WIKA Instrument Corporation published an Application Note that explains why installing the wrong pressure transmitter can be dangerous and offers some selection tips for hazardous-area applications. According to WIKA, many pressure transmitter users in petrochemical, chemical, or refineries are unaware of the potential dangers of selecting the wrong transmitter for their application. Using the correct transmitter can mean the difference between causing and preventing a fire or explosion.

A nonrated pressure transmitter can create severe safety issues for both equipment and employees. Improper installation or use may damage the transmitter making it a possible ignition source.

To help alleviate this concern, hazardous-area pressure transmitters minimize these potential safety hazards. They are available in a variety of designs and approval ratings including explosion proof, non-incendive and intrinsically safe.
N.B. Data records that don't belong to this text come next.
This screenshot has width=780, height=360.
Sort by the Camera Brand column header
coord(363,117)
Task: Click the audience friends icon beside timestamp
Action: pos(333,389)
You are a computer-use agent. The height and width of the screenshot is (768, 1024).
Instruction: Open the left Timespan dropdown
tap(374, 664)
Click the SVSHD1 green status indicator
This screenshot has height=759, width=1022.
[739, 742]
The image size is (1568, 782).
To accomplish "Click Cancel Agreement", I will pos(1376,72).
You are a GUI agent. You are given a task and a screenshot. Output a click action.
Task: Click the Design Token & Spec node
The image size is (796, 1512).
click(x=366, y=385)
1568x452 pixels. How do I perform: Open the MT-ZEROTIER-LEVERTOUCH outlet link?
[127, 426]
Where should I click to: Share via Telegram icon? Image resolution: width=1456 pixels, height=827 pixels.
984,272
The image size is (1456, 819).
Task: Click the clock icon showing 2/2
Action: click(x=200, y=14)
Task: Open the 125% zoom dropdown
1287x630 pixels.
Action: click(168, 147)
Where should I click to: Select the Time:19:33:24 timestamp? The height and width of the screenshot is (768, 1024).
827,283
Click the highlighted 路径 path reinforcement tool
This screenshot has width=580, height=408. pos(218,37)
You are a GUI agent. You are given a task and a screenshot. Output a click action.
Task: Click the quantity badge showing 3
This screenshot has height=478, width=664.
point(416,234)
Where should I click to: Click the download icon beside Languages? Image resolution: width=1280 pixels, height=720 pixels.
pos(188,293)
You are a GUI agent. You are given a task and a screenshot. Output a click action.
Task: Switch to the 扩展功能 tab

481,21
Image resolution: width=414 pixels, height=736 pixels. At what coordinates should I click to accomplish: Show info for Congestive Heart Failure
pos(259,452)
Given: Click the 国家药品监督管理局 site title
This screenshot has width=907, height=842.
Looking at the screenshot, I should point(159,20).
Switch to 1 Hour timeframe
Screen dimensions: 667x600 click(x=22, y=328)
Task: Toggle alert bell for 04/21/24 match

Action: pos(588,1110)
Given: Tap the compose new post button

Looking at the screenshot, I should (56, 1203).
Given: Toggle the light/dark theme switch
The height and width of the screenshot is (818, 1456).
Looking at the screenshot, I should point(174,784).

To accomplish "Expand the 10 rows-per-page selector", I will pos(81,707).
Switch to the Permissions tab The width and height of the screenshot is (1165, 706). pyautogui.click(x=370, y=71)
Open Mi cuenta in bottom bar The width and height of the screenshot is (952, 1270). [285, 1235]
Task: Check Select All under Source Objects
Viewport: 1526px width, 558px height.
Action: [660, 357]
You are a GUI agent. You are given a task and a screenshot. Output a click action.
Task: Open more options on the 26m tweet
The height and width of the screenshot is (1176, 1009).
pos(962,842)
Hazardous Area Pressure Transmitters

Pressure transmitters are available in several different models depending on the hazardous-area requirements of your application.

Explosion-Proof transmitters are based on the theory of containment and are designed for applications requiring Class 1, Division I approvals. These transmitters are designed to contain, control, cool and vent any possible ignition, without igniting the surrounding flammable gases or vapors. They require installation with conduit and seal offs to maintain the explosion proof rating.

Non-Incendive explosion-proof transmitters are preferred when potential hazards are only occasionally present. They are designed to work in Class 1, Division II hazardous areas and require less stringent installation procedures than explosion proof transmitters.

Intrinsically Safe explosion-proof pressure transmitters are designed to limit the thermal and electrical energy to a point where ignition is not possible. Intrinsically safe transmitters require the use of an intrinsically safe barrier installed in the safe area. They do not require the use of conduit and conduit seals or need a “hot permit” if servicing of the instrument loop is required. This technology is standard in Europe and is becoming increasingly more popular in the United States.